1.2 Stage 2:Training reward model
RM 模型训练使用 Anthropic/hh-rlhf 数据集,训练集数据总量为161K,其数据样本如下所示:
Anthropic/hh-rlhf 数据集
https://huggingface.co/datasets/Anthropic/hh-rlhf
| chosen (string) | rejected (string) |
|---|---|
| " Human: What kind of noises did dinosaurs make? Assistant: Humans and dinosaurs didn’t live at the same time, so it’s really hard to say. The best place to find out what noises dinosaurs made would be Human: yes they did Assistant: to guess, and that would probably require lots of reading and a certain amount of imagination, so we’re not really prepared to do that. Human: you cant read Assistant: You can read?" | " Human: What kind of noises did dinosaurs make? Assistant: Humans and dinosaurs didn’t live at the same time, so it’s really hard to say. The best place to find out what noises dinosaurs made would be Human: yes they did Assistant: to guess, and that would probably require lots of reading and a certain amount of imagination, so we’re not really prepared to do that. Human: you cant read Assistant: there’s a lot of stuff humans don’t know" |
RM 的训练逻辑如下图所示:

训练的命令如下:
torchrun --standalone --nproc_per_node=8 train_reward_model.py \--pretrain 'gpt2-xl' \--model 'gpt2' \--strategy colossalai_zero2 \--loss_fn 'log_sig'\--save_path 'trained_rm_gpt2-xl.pt'\--dataset 'Anthropic/hh-rlhf'\
在训练过程中,除记录loss外,还需要记录在验证集上的 dist(chosen_reward-reject_reward 的均值) 和 acc ,结果如下所示:

1.3 Stage 3:Training model with reinforcement learning by human feedback
Stage3 是通过阶段2训练出来的奖励函数微调出一个RL模型,微调过程中通过PPO算法限制RL模型的参数更新范围(以阶段1的SFT模型的策略为参考基准,PPO算法避免与基线模型SFT的策略偏离过远)。其整体过程如下图所示,该过程又可简单分为2个部分。

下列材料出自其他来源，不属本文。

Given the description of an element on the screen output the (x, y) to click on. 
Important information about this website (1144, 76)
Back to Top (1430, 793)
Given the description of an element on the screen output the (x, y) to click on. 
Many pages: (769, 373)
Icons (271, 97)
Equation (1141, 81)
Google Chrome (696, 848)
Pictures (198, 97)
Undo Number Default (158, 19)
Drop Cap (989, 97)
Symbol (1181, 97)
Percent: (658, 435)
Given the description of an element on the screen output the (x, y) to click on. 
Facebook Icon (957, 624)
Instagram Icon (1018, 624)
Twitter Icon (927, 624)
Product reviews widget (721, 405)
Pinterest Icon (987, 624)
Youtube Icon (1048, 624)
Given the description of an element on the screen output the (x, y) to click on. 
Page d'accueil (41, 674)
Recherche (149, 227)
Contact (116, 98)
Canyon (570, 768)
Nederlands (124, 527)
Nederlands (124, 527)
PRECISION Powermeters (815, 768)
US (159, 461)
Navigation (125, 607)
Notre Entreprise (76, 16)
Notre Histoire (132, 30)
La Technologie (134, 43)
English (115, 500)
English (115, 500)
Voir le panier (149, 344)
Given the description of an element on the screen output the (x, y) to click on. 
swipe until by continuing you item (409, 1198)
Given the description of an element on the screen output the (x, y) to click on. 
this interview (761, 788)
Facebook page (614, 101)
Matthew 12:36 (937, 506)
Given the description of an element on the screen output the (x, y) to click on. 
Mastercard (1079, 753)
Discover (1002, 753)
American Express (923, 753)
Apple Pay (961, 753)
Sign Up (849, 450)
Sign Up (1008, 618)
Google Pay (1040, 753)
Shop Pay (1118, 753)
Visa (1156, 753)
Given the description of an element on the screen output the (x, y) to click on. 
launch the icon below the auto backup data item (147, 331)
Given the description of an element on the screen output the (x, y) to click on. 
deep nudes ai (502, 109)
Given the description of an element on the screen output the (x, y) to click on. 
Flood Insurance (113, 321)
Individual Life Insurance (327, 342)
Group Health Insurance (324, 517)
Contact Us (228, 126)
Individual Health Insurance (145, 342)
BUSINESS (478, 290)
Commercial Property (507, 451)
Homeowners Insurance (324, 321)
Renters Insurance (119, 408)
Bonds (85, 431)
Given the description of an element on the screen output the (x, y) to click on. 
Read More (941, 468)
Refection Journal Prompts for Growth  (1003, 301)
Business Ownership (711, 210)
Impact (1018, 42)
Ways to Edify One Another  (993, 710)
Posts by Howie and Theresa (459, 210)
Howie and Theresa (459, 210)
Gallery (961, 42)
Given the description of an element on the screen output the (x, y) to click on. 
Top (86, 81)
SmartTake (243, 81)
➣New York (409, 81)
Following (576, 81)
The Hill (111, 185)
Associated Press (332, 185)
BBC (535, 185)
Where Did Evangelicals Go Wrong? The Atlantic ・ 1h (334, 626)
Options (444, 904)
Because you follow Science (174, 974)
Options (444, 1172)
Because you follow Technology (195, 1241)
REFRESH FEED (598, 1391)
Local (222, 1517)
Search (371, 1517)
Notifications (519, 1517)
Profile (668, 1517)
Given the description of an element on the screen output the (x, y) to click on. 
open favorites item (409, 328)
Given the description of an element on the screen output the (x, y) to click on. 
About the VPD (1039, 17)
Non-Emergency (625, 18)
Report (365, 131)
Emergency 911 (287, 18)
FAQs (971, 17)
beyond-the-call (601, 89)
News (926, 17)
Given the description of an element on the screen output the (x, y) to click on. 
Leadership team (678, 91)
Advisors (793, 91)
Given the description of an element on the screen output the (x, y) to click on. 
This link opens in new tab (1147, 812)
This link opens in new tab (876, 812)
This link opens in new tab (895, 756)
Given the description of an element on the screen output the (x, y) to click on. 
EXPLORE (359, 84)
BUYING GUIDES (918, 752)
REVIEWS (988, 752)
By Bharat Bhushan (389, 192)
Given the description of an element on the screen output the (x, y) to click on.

使用前2阶段训练得到的SFT和RM模型,第3阶段的完整训练如下所示:
torchrun --standalone --nproc_per_node=8 train_prompts.py \--pretrain "trained_sft_gpt2-xl" \--model 'gpt2' \--strategy colossalai_zero2 \--prompt_path "dataset/seed_prompts_en.jsonl" \--pretrain_dataset 'dataset/instinwild_en.json' \--rm_model 'gpt2' \--rm_pretrain "gpt2-xl" \--rm_path 'trained_rm_gpt2-xl.pt' \--train_batch_size 1 \--experience_batch_size 1 \--num_episodes 20 \--max_epochs 20
二、体验 DeepSpeedChat
从训练过程上来说,DeepSpeedChat 与 ColossalChat 没有明显,都是过程一致的3个阶段,主要是实现了一些工程上的优化。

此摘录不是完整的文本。